Collected data entries:
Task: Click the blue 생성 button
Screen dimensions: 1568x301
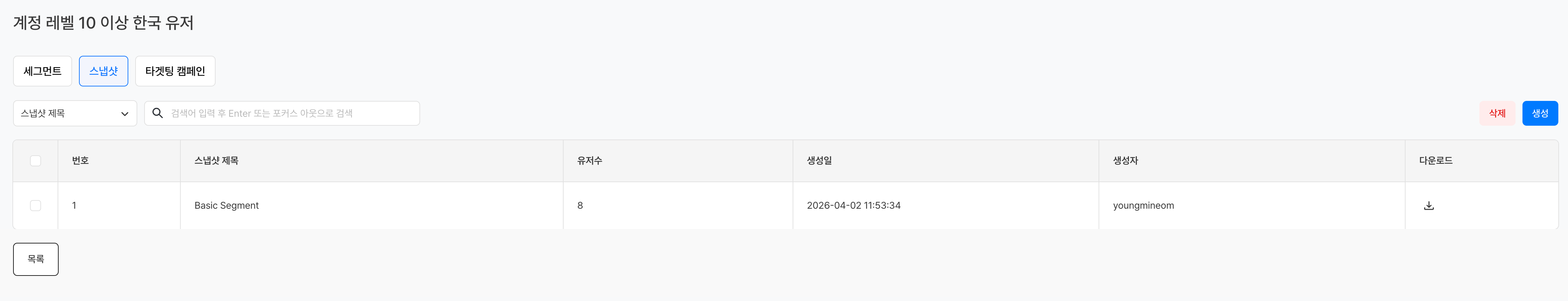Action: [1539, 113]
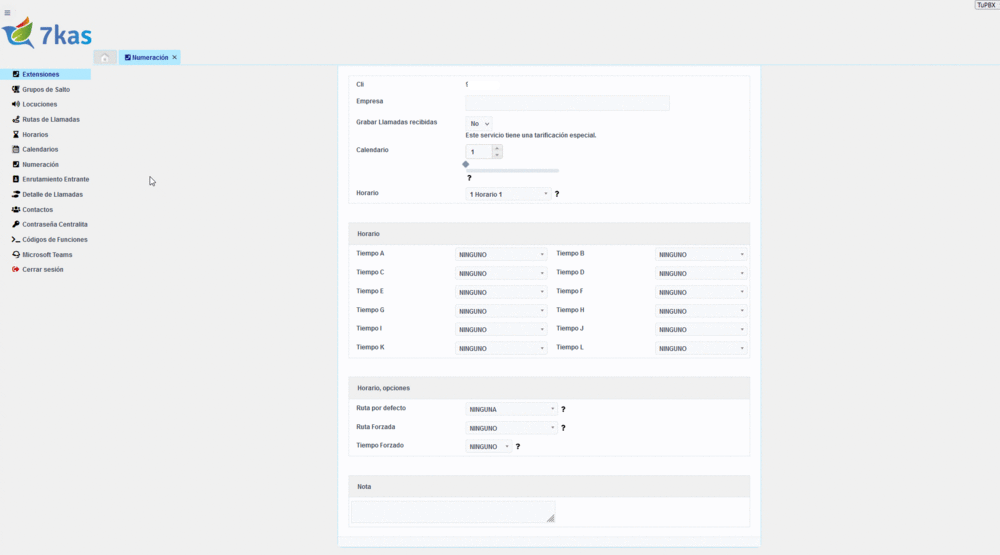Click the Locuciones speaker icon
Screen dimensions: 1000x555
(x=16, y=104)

— WORK REQUIRED —
Output the lines above in full and exactly as given, omitting any pictures.

— RESULT FOR THIS TASK —
Task: Click the blue 생성 button
Screen dimensions: 1568x301
Action: [1539, 113]
Click the Locuciones speaker icon
Screen dimensions: 1000x555
(x=16, y=104)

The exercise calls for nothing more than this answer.